▶ **ТЕКСТ**:
Жанровый состав лирики Сумарокова. Поэтика жанра песни: песня и трагедия
Жанровый состав лирики Сумарокова. Поэтика жанра песни: песня и трагедия
Лирика Сумарокова, пожалуй, наиболее обширная область его литературного наследия, именно потому, что и здесь он был последовательным универсалистом. Жанровый состав его лирики включает решительно все известные в его эпоху жанры: от твердых устойчивых форм сонета, рондо, стансов до лирических миниатюр – эпиграммы, эпитафии и мадригала. Традиционные жанры русской классицистической поэзии – торжественная, духовная, анакреонтическая оды, сатира, басня, любовная песня; популярные в западноевропейском классицизме эклога, идиллия, героида, элегия; жанры, которые только начинали свою жизнь в русской литературе – стихотворное послание, пародия – все это составляет в совокупности представление о всеохватности лирического репертуара Сумарокова.
Разумеется, не все эти жанры были равноценны в творческом сознании Сумарокова. Некоторые жанровые формы (сонет, рондо, баллада, стансы) представлены одним или несколькими текстами и имеют характер явного творческого эксперимента,. В других жанрах – таких, например, как торжественная ода – Сумароков следовал своим старшим современникам, Тредиаковскому и Ломоносову, опираясь на разработанные ими варианты одических жанровых моделей. И, разумеется, в его лирике есть излюбленные жанры, в которых Сумароков был не только лидером, но и новатором. Это песня, басня и пародия.

▶ **СОБРАННЫЙ МАТЕРИАЛ**:
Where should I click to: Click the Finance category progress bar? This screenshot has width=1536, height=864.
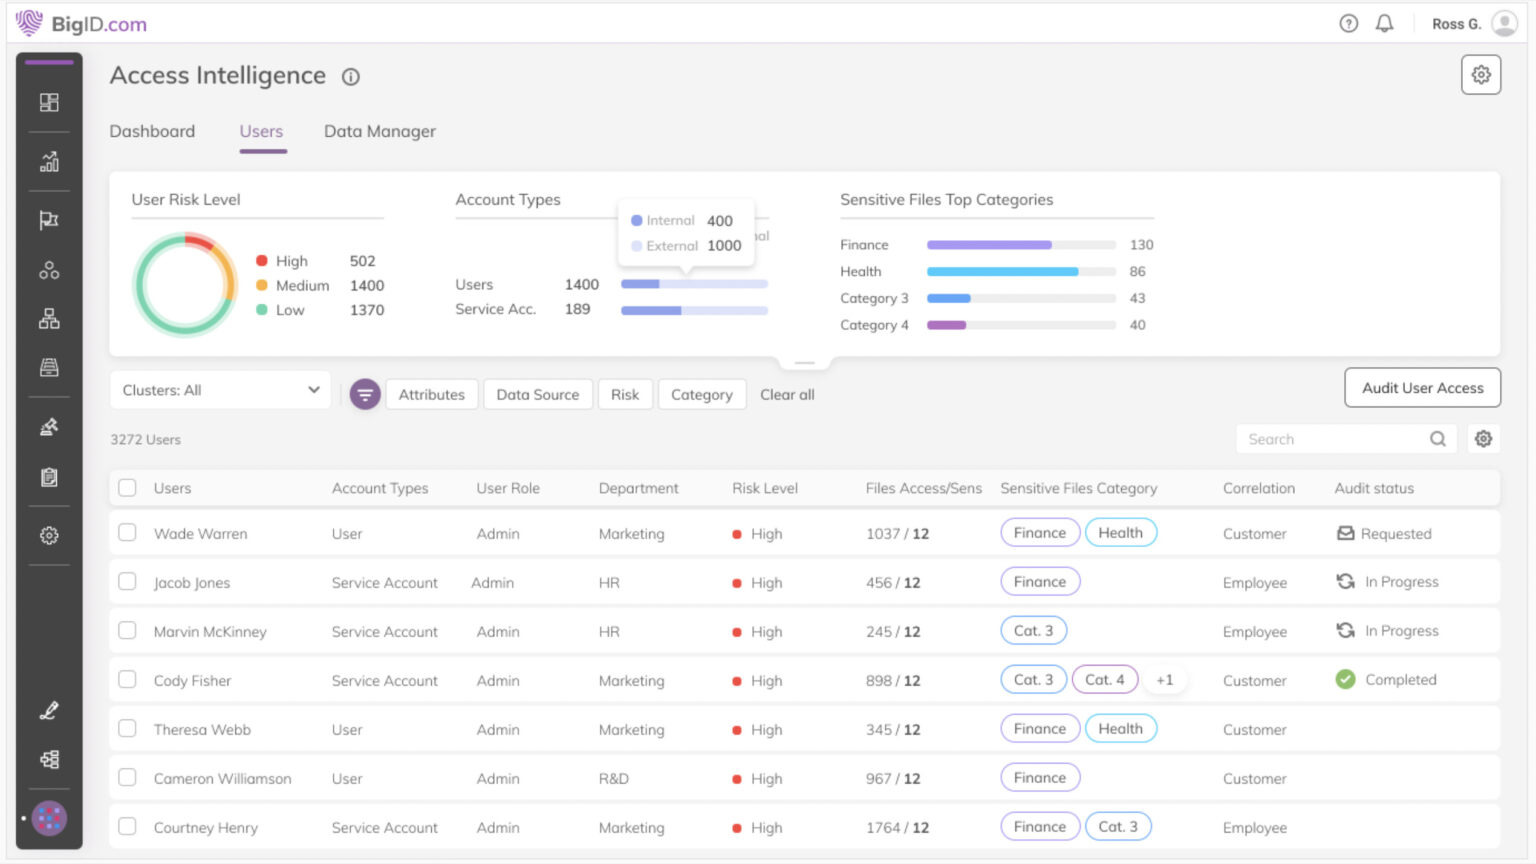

▶ **СУТЬ ЗАДАНИЯ**:
Можете дословно воспроизвести фрагмент текста о лирике Сумарокова: всё от слов «Разумеется, не все» и вниз до слов «басня и пародия.»?

▶ **ОЖИДАЕМЫЙ ОТВЕТ**:
Разумеется, не все эти жанры были равноценны в творческом сознании Сумарокова. Некоторые жанровые формы (сонет, рондо, баллада, стансы) представлены одним или несколькими текстами и имеют характер явного творческого эксперимента,. В других жанрах – таких, например, как торжественная ода – Сумароков следовал своим старшим современникам, Тредиаковскому и Ломоносову, опираясь на разработанные ими варианты одических жанровых моделей. И, разумеется, в его лирике есть излюбленные жанры, в которых Сумароков был не только лидером, но и новатором. Это песня, басня и пародия.